I charted Captain Amazing’s per capita data. There are three notable features:
- The switch from corn liquor to beer between 1850 and 1880.
- A deep V corresponding to temperance, prohibition, and a linear recovery that lasted through WWII.
- A bulge in hard liquor consumption corresponding to the baby boomers. Consumption of beer and wine since 1946 is fairly constant.
Present consumption is similar to 1880 in quantity and kind, and has an increasing trend,
I conclude that we did not “avoid reverting to pre-Prohibition levels of drunkeness”.
Not only that, but many areas remained completely dry. The whole state of Mississippi was dry until 1966. Even today, according to one source, 18 million Americans live in dry areas. Surely that figure was much higher in, say, 1940.
Medical science that proved excessive alcohol intake was detrimental to one’s health, independently of religious or political agendas and interests.
However, alcohol use started increasing again due to the sophistication of marketing tools to entice people to drink any time they can, and as much they can.
It took many years, but you can see the results now in the TV landscape of sludge… there are even TV shows that are written around a main character excessively drinking without any health consequences whatsoever.
How about drinking and driving? In the days before car ownership was widespread, and people drank in local bars and pubs, there was significantly less disincentive to drink.

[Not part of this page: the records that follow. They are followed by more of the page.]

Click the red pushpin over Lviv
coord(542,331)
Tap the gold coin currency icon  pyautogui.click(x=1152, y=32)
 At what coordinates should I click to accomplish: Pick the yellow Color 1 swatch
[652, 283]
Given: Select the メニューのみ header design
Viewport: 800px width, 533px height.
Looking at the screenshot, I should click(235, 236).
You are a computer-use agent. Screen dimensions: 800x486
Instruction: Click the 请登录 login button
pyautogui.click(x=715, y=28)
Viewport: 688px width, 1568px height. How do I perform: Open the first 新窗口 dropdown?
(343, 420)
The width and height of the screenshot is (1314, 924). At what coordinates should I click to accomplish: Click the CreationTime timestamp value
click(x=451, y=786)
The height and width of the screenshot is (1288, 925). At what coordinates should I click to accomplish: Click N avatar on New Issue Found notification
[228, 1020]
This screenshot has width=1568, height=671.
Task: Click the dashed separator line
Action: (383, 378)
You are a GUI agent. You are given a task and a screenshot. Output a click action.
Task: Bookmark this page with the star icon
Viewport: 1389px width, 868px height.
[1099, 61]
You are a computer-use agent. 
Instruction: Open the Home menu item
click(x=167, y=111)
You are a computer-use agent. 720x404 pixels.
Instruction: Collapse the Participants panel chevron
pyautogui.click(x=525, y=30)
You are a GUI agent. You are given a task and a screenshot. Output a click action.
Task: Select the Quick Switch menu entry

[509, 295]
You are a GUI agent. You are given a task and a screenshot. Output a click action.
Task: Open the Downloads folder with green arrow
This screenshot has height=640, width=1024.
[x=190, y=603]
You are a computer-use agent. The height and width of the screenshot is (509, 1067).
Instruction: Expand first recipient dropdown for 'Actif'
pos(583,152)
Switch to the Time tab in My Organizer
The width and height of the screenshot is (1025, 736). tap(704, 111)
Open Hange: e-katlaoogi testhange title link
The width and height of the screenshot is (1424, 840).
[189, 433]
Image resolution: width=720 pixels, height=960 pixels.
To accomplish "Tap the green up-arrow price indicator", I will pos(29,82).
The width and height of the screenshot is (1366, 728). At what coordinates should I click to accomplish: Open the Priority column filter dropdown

Or another option: many people lived such miserable lives that alcohol was a relief, especially in industrial cities: famously, for example, “The shortest [or quickest] way out of Salford.”
Or yet again: with no television, “down the pub” (with its warmth and conversation) was one of the few options for (often mindless) entertainment.
Cheers,
R.
Off topic, sorry. But damn this place takes its Internet conversations seriously. A little too seriously.
Ah, yes. The Legendary Dope Famine of 1969–as depicted by Gilbert Shelton. Keep scrolling down from the Pyramid with the Eye to see the cartoon; scroll through the cartoon to see the empty liquor bottles & beer cans littering the street!
By now you should know that John takes most everything seriously, but this is GD. OTOH, I take very little seriously. We all have our character flaws. ![]()
I recall many finding it a Hellish time, indeed. But I was working in a liquor store, so we liked it.